I've never used threedollar dvd but they're based in China.

Also visit the complaints section of their forum.  It seems Irish Customs are stopping some of the shipments.  Some of the posters think they're fake DVD's (and don't care) and some others think they're real.

Make up your own mind, I guess.

Sluice


----------



## mikemeaney (21 Jun 2004)

My brother used them with no problems but as Sluice indicated Irish customs seem to be stopping some/all of the shipments from this guy.


----------



## Iano (21 Jun 2004)

*DVDs*

I haven't used this Chinese website, but I know people who use a Vietnam-based one that supplies similarly-priced DVDs. And I also bought some €1.50 DVDs while on a business trip to Pakistan recently. 

But let's be honest, at that price there is a good chance that it is not an original.

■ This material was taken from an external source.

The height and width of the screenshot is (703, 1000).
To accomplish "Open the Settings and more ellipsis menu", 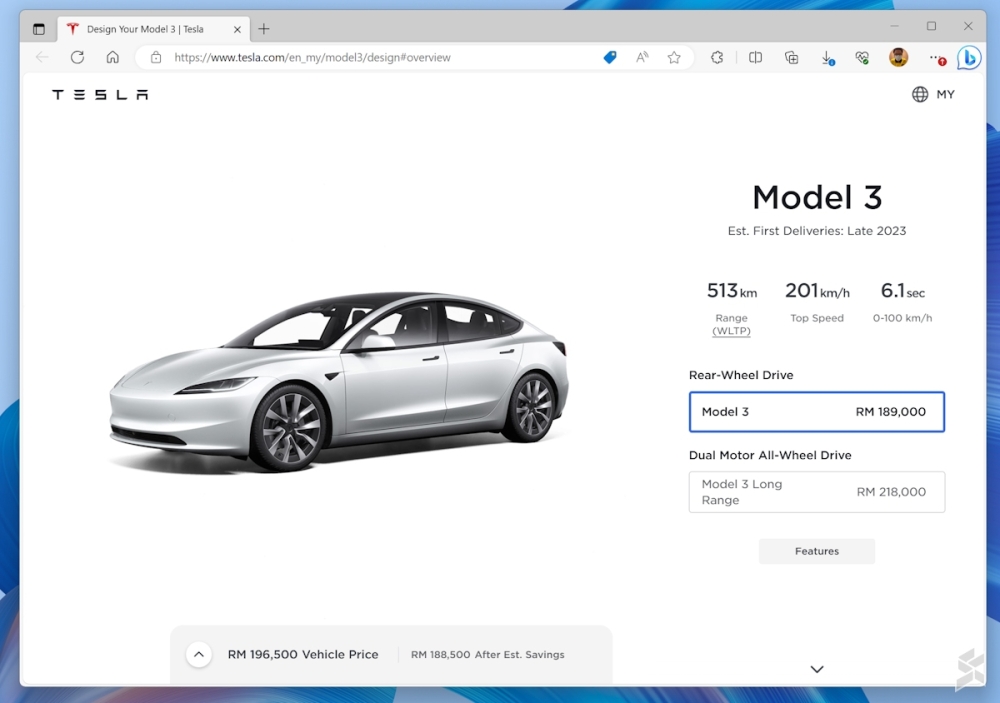I will (936, 58).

But from what I have seen of similar DVDs, the quality is usually perfect. The rule is simple - if the movie is already out on DVD, you will probably get a good copy, because it will be based on an original DVD. But  if the movie is NOT out on DVD yet (a prime example being the Shrek 2 DVD that I consciously acquired recently) the quality is  going to range from appalling to poor. 

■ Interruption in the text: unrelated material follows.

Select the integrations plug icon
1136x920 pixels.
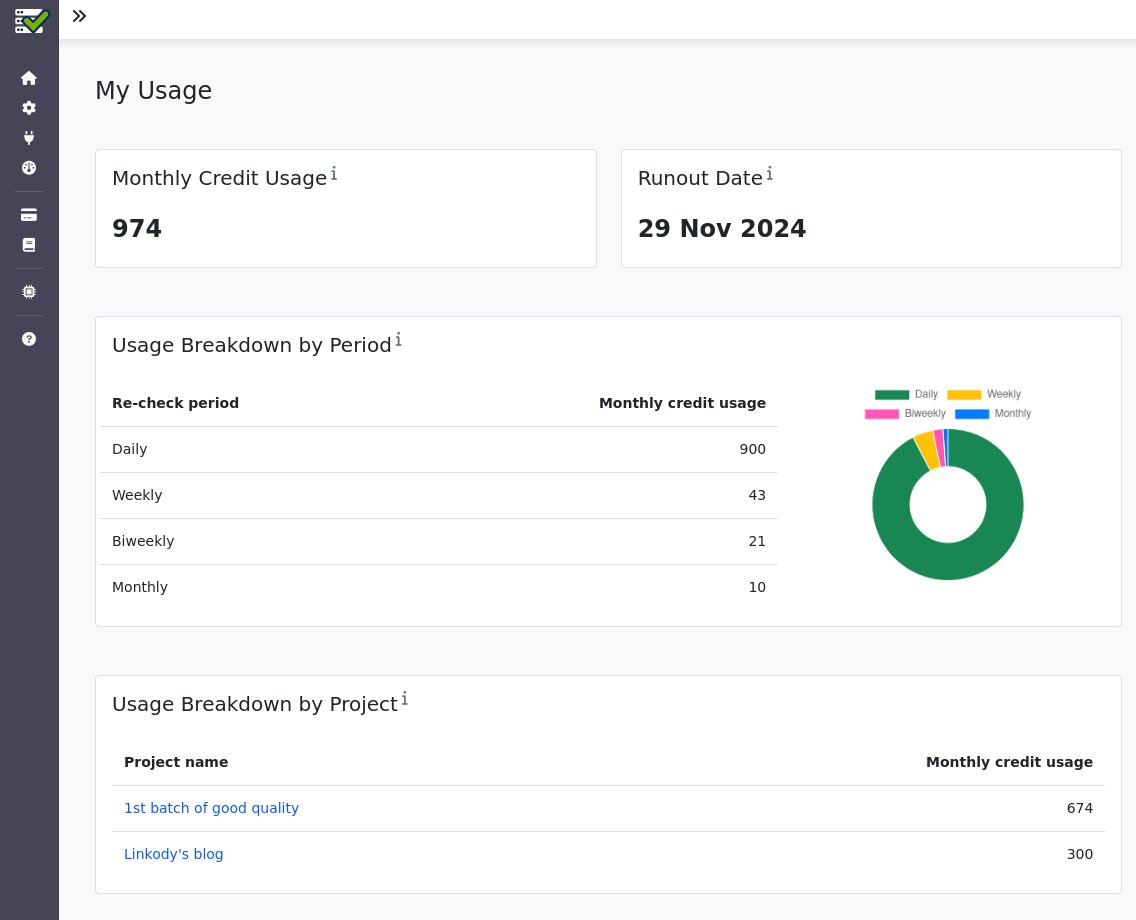(29, 138)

And I assume that there is little recourse if the Irish Customs stops them coming in.


----------



## cuchullain (23 Jun 2004)

I have purchase dvds of this site. 2 downsides.
first: postage starts off high , around €22 for 1 dvd and remains at this level unti you reach around 12 dvds when it increases. Second: they are definitely copies. I purchased 7 about a  month ago. 6 perfect but one wont play and looks 'rough' . Theres is no trailers or second discs even in 2 disc sets and it does not mater what region it says on the cover they play anywhere. also you dont get the case only the slieve. I got  mine no problem delivered in about 4 days by TNT and the customs declaration stated the they were samples worth $2.00.The  payment menthod is paypal which is Bank of Scotlands so security of credit card etc is ok. I would be wary though if the customs were 'on' to them. I paid about €30+ for the seven ( saving private ryan, lost in translation, last samarui,kill bill, italian job, seabiscuit and a disney cartoon. Italian job wont play)


----------



## mikemeaney (23 Jun 2004)

Irish customs have cottoned on to 3 Dollar DVD, see:

[broken link removed]


----------



## jister (24 Jun 2004)

*3$ order*

I've just ordered 10 discs off 3$. It works out at just under 5€ per disc after delivery charges etc.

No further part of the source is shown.